● **Task data**:
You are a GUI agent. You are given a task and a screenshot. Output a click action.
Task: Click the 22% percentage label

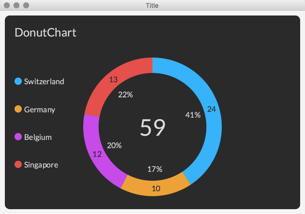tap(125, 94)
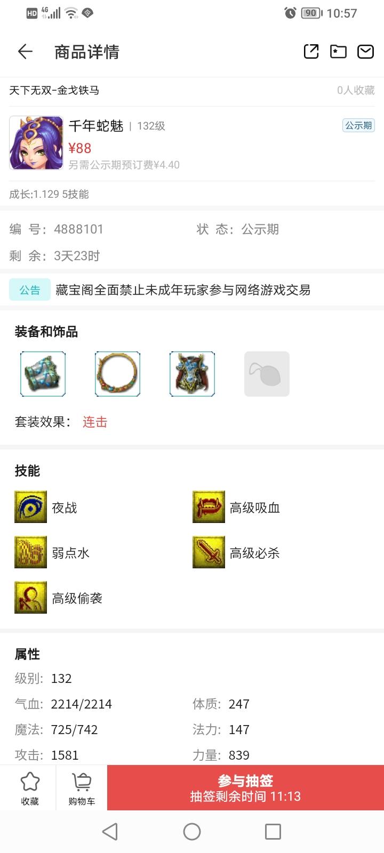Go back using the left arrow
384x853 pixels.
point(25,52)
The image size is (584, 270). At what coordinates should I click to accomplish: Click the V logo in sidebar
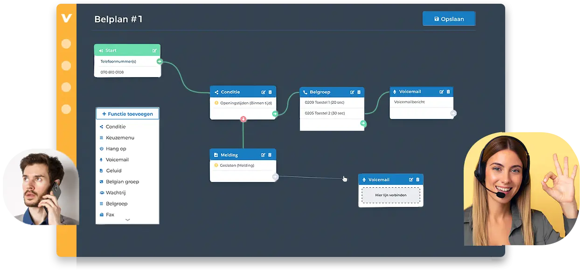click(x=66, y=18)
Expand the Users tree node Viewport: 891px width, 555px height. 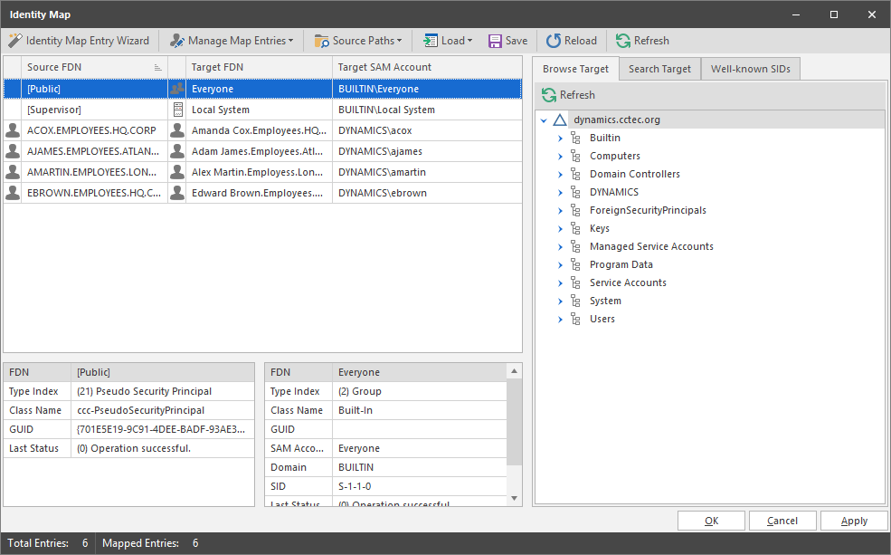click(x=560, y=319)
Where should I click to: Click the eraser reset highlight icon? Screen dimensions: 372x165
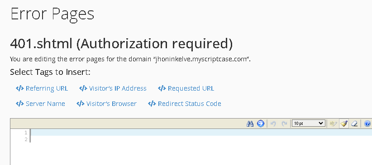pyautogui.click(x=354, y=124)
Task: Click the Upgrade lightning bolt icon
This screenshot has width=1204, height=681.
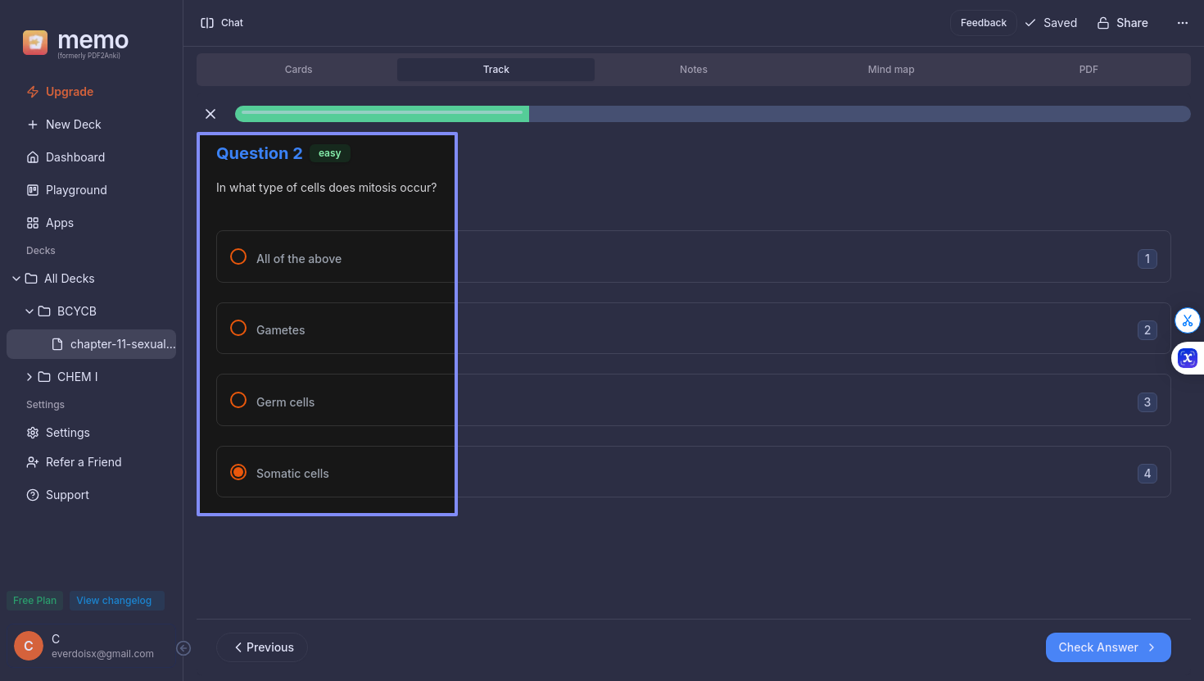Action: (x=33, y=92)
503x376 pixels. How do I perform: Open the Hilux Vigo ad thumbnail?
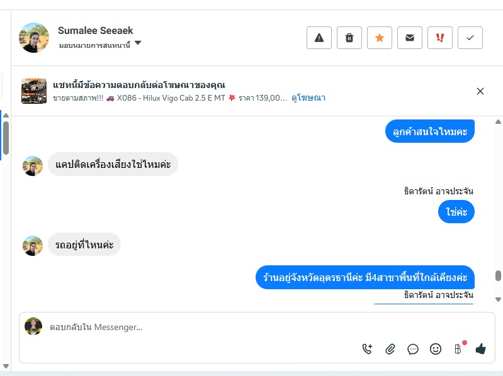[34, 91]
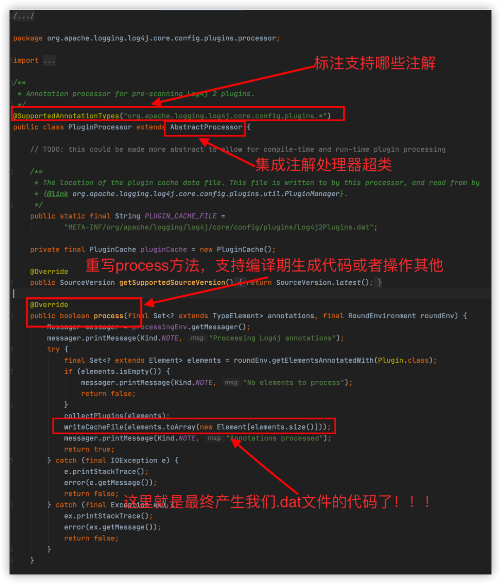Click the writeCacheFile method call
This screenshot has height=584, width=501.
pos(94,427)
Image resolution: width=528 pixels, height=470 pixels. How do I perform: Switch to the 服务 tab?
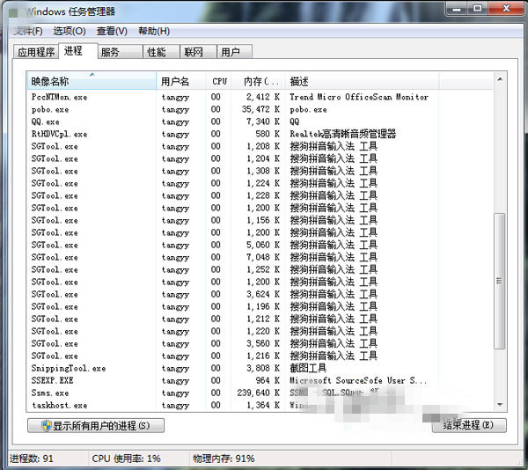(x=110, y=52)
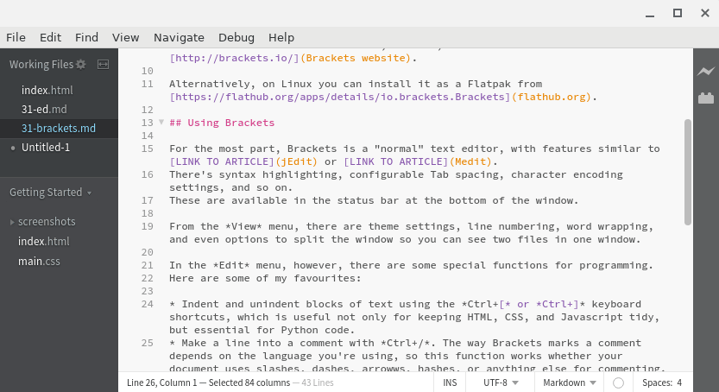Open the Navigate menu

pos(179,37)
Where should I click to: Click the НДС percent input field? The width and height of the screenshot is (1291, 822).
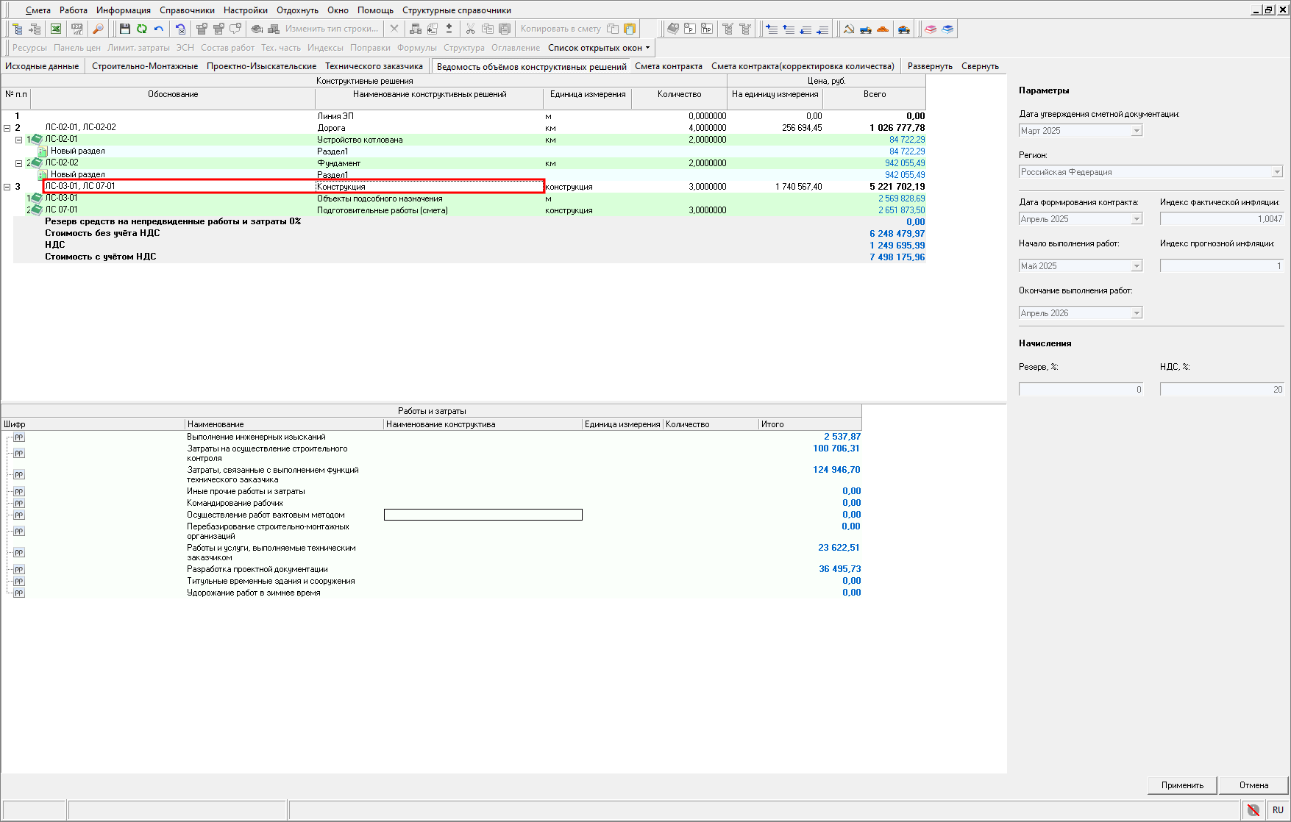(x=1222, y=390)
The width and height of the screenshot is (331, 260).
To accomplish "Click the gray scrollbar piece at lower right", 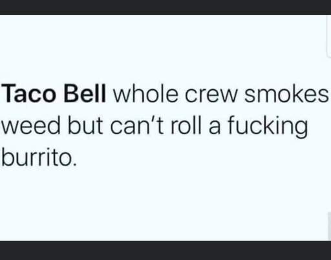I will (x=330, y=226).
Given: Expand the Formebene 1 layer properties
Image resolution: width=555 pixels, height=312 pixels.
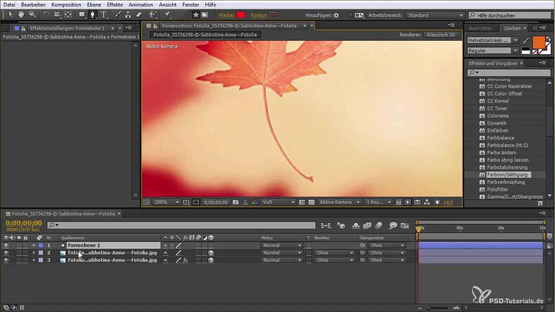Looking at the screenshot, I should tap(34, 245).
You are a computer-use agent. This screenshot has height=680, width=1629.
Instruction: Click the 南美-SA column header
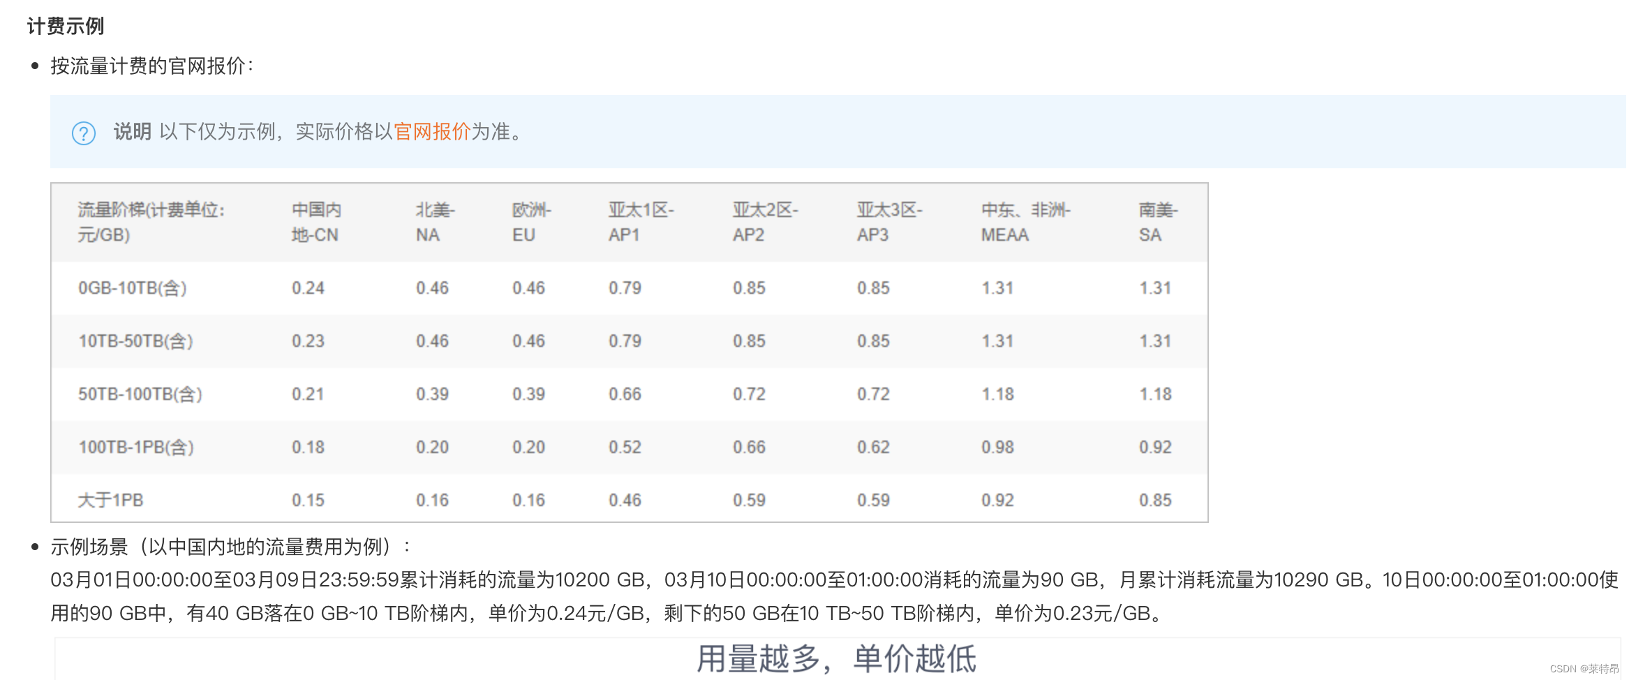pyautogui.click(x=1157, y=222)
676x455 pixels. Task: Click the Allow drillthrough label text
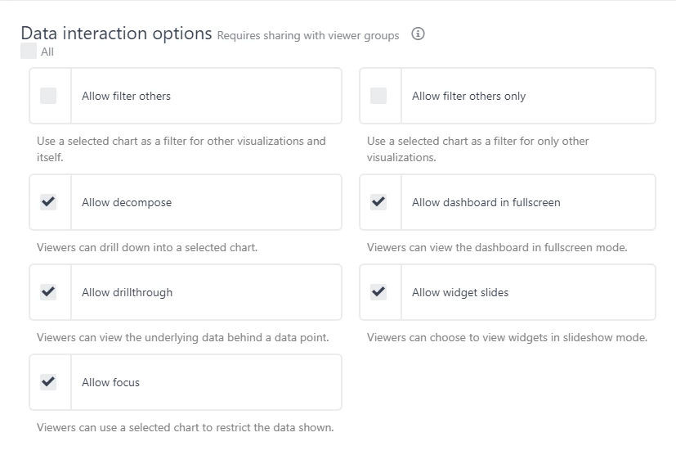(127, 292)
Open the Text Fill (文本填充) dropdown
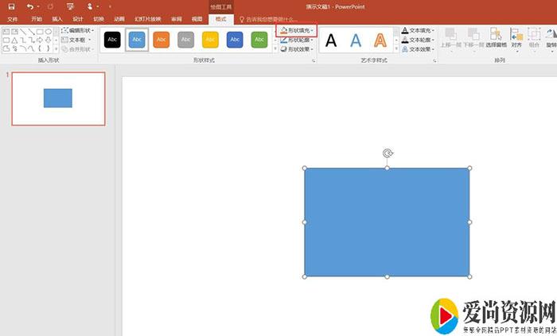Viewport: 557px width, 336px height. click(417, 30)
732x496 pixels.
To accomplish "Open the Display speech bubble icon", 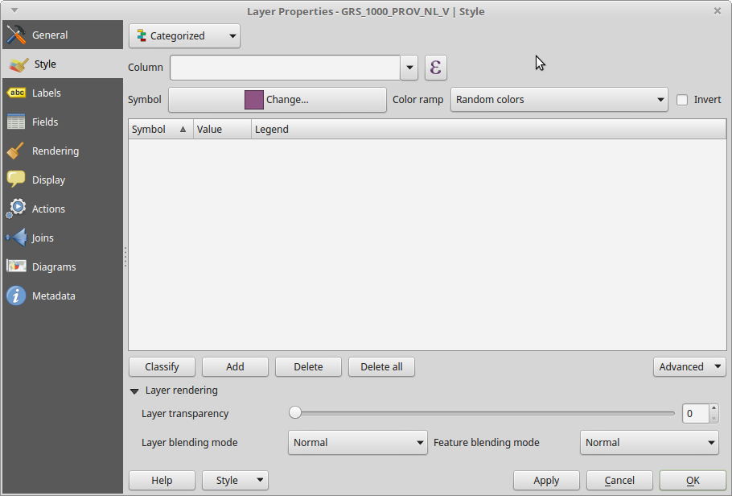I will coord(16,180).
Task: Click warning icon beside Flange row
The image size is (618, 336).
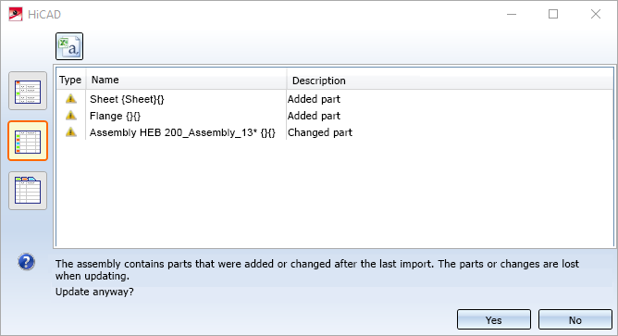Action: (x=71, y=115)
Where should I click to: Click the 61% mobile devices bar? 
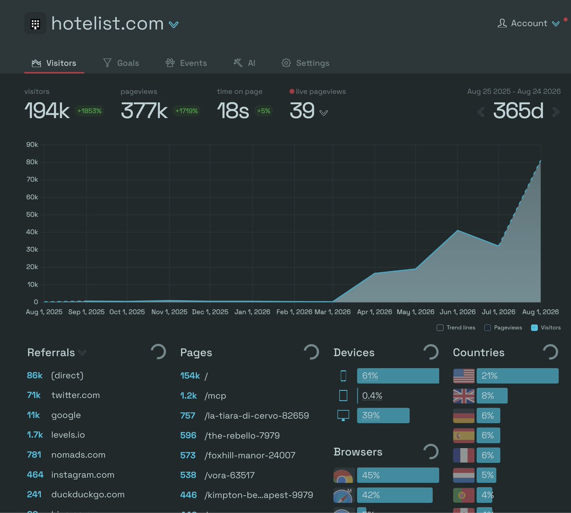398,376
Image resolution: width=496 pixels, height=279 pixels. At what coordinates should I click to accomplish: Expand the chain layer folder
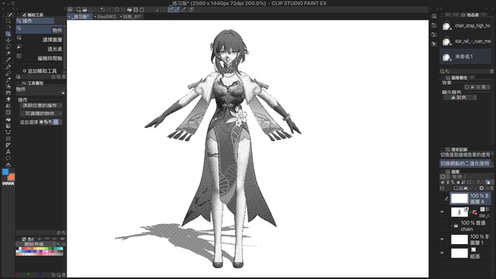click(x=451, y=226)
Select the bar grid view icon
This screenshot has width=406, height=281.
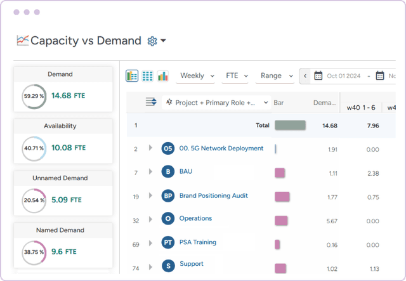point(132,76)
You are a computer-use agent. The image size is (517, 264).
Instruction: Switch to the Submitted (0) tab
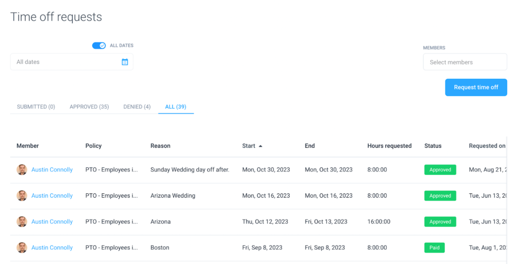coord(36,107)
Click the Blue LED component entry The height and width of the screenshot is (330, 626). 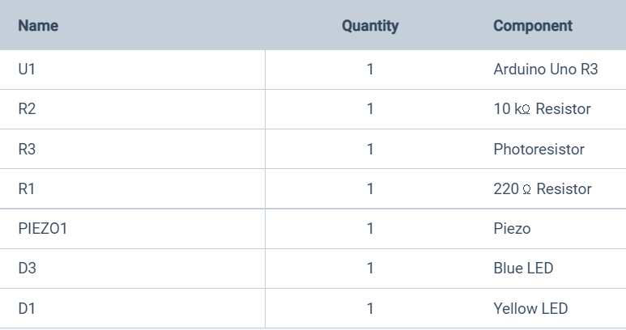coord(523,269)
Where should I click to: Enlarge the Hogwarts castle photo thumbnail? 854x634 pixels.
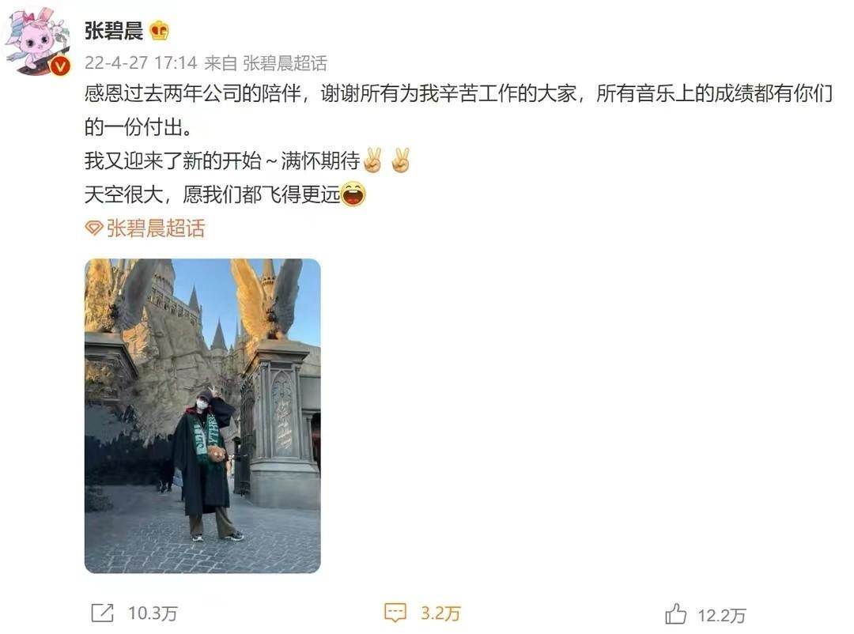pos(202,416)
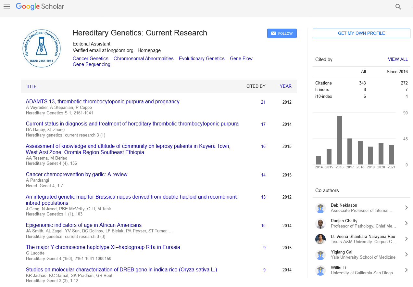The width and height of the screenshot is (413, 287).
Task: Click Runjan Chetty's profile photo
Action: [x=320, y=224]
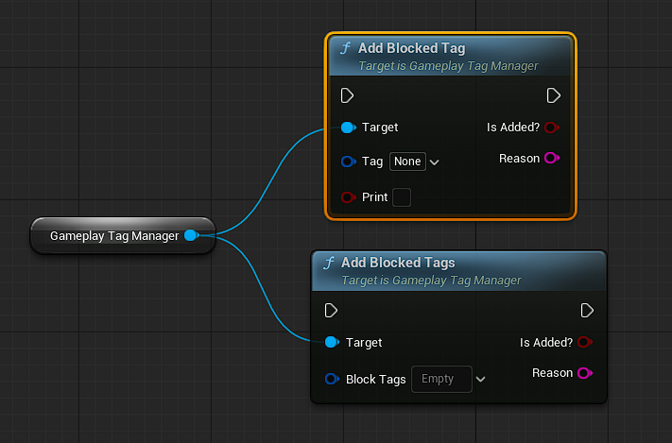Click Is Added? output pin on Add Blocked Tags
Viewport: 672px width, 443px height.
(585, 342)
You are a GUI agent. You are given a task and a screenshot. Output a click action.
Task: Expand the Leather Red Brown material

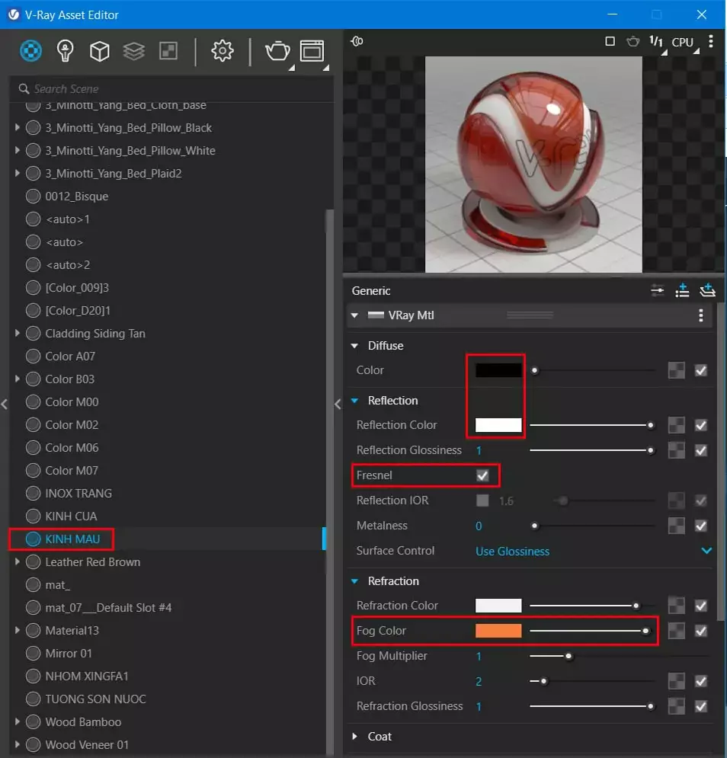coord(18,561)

● **Instructions for the task**: In the records above, locate every line with the string "agent" and copy it.

● **Answer to this exercise**:
You are a GUI agent. You are given a task and a screenshot. Output a click action.
You are a computer-use agent. This screenshot has height=680, width=1629.
You are a computer-use agent. The image size is (517, 264).
You are a GUI agent. You are given a task and a screenshot. Output a click action.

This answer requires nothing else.